Exercise =>
Please put each line of the records below into a JSON list of strings, one string per line, with blank lines skipped and the pictures left out.

Provided data =>
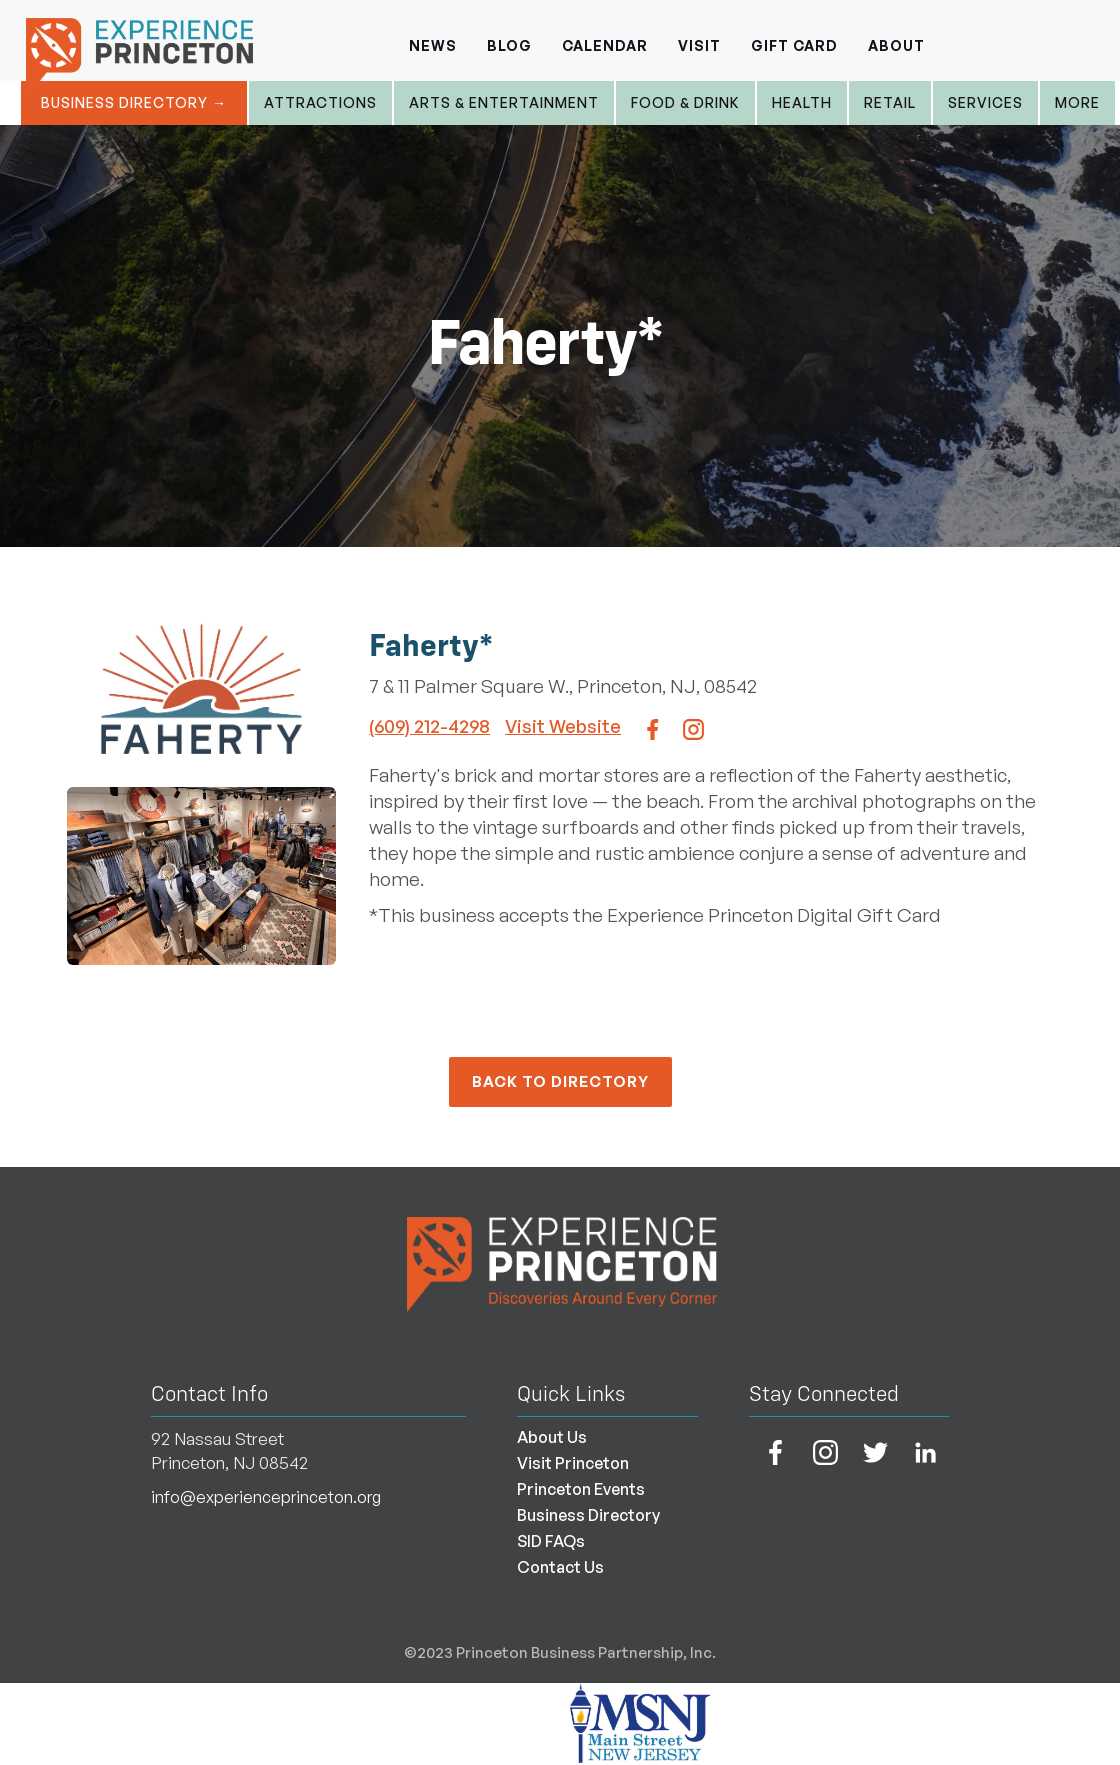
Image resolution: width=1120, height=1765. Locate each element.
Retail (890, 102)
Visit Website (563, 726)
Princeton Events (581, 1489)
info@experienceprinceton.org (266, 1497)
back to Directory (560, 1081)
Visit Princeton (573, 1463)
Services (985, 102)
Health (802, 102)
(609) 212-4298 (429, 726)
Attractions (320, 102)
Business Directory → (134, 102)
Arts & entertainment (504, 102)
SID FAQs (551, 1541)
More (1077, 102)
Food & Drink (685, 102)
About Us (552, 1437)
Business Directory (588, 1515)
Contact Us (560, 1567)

Response =>
[
  "Image resolution: width=1120, height=1765. Locate each element.",
  "Retail (890, 102)",
  "Visit Website (563, 726)",
  "Princeton Events (581, 1489)",
  "info@experienceprinceton.org (266, 1497)",
  "back to Directory (560, 1081)",
  "Visit Princeton (573, 1463)",
  "Services (985, 102)",
  "Health (802, 102)",
  "(609) 212-4298 (429, 726)",
  "Attractions (320, 102)",
  "Business Directory → (134, 102)",
  "Arts & entertainment (504, 102)",
  "SID FAQs (551, 1541)",
  "More (1077, 102)",
  "Food & Drink (685, 102)",
  "About Us (552, 1437)",
  "Business Directory (588, 1515)",
  "Contact Us (560, 1567)"
]